The price is currently trading above the 50-period moving average, suggesting short-term bullish momentum.
The recent crossover of the 50-period moving average above the 200-period moving average (often referred to as a golden cross) could indicate a potential shift to a more sustained bullish trend.

Potential Scenarios:

Bullish Scenario:

  1. If the price continues to move upward, the first target will be the lower bearish rejection block (1.3760 - 1.3780). A successful break above this level could see the price testing the higher bearish rejection block (1.3800 - 1.3840).
  2. Continued bullish momentum past these rejection blocks could indicate a strong trend reversal.


Bearish Scenario:

  1. If the price fails to break through the first bearish rejection block, we could see a pullback towards the major support zone (1.3560 - 1.3620).
  2. A breakdown below this support zone would indicate a potential continuation of the broader downtrend.


Conclusion:

The bearish rejection blocks highlight significant resistance areas where the price may face selling pressure. The major support zone is a crucial level that has held firm in recent attempts. Monitoring price action around these levels will be key to understanding the next major move in the USD/CAD pair.

Fundamental Analysis:

1. Economic Indicators

United States: Interest Rates: The Federal Reserve's stance on interest rates can heavily influence the USD. Any hints of rate hikes or cuts can impact USD strength.

Economic Data: Key indicators such as GDP growth, employment reports, and inflation figures (CPI and PPI) provide insight into the health of the US economy. Strong data typically supports the USD.

Canada: Interest Rates: The Bank of Canada’s (BoC) monetary policy decisions affect the CAD. Like the Fed, any change in the interest rate can drive the CAD’s value.
Oil Prices: Canada is a major oil exporter, so fluctuations in crude oil prices directly impact the CAD. Higher oil prices generally strengthen the CAD, while lower prices weaken it.

2. Trade Relations:

USMCA Agreement: Trade relations under the US-Mexico-Canada Agreement can influence the USD/CAD pair. Smooth trade relations support economic stability, benefiting both currencies.

3. Global Economic Conditions:

Risk Sentiment: Global risk sentiment affects USD/CAD. In times of economic uncertainty, the USD tends to strengthen due to its safe-haven status, while the CAD may weaken.

Global Growth: General trends in global economic growth can influence demand for commodities, impacting the CAD.

4. Political Factors:

US Political Climate: Political stability or instability in the US, including fiscal policies, government spending, and trade policies, can impact the USD.

Canadian Politics: Political events in Canada, such as elections or policy changes, can influence investor confidence and the CAD.

5. Inflation Rates:

US Inflation: Higher inflation may prompt the Fed to raise interest rates, supporting the USD.

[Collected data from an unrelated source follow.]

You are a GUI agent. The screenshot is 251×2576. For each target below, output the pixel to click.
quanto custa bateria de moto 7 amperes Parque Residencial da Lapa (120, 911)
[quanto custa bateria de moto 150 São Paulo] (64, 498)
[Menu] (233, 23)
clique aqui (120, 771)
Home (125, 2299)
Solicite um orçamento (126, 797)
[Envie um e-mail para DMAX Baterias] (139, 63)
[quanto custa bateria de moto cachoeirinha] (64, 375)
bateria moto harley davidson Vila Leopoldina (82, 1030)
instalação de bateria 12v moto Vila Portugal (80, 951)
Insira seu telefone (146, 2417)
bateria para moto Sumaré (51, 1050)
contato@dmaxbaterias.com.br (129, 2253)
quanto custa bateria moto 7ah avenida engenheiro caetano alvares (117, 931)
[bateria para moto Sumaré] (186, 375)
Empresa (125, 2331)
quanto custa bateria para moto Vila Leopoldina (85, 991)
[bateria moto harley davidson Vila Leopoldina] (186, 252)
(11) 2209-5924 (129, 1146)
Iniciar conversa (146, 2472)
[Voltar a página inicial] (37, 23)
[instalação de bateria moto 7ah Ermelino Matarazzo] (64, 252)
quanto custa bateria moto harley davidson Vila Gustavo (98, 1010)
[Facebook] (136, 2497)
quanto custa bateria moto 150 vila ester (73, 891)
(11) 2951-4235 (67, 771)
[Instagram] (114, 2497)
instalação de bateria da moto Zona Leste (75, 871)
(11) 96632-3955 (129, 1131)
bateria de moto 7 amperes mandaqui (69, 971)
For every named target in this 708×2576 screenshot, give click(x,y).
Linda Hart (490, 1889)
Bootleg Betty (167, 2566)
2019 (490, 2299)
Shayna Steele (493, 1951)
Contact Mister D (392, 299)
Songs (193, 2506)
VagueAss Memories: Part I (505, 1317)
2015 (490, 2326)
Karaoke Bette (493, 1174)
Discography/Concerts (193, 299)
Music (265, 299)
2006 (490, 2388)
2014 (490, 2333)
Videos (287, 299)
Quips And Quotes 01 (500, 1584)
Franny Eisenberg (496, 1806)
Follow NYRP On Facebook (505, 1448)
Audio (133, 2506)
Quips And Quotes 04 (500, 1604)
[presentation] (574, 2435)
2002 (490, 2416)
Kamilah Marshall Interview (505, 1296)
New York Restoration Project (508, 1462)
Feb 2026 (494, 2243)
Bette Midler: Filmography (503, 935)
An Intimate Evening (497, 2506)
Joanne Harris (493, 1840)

Canadian Inflation: Similar to the US, higher inflation in Canada may lead the BoC to hike rates, strengthening the CAD.

6. Employment Data:

US Non-Farm Payrolls: A key indicator of economic health in the US. Strong employment data typically boosts the USD.

Canadian Employment Reports: Employment changes in Canada provide insight into economic strength and can impact the CAD.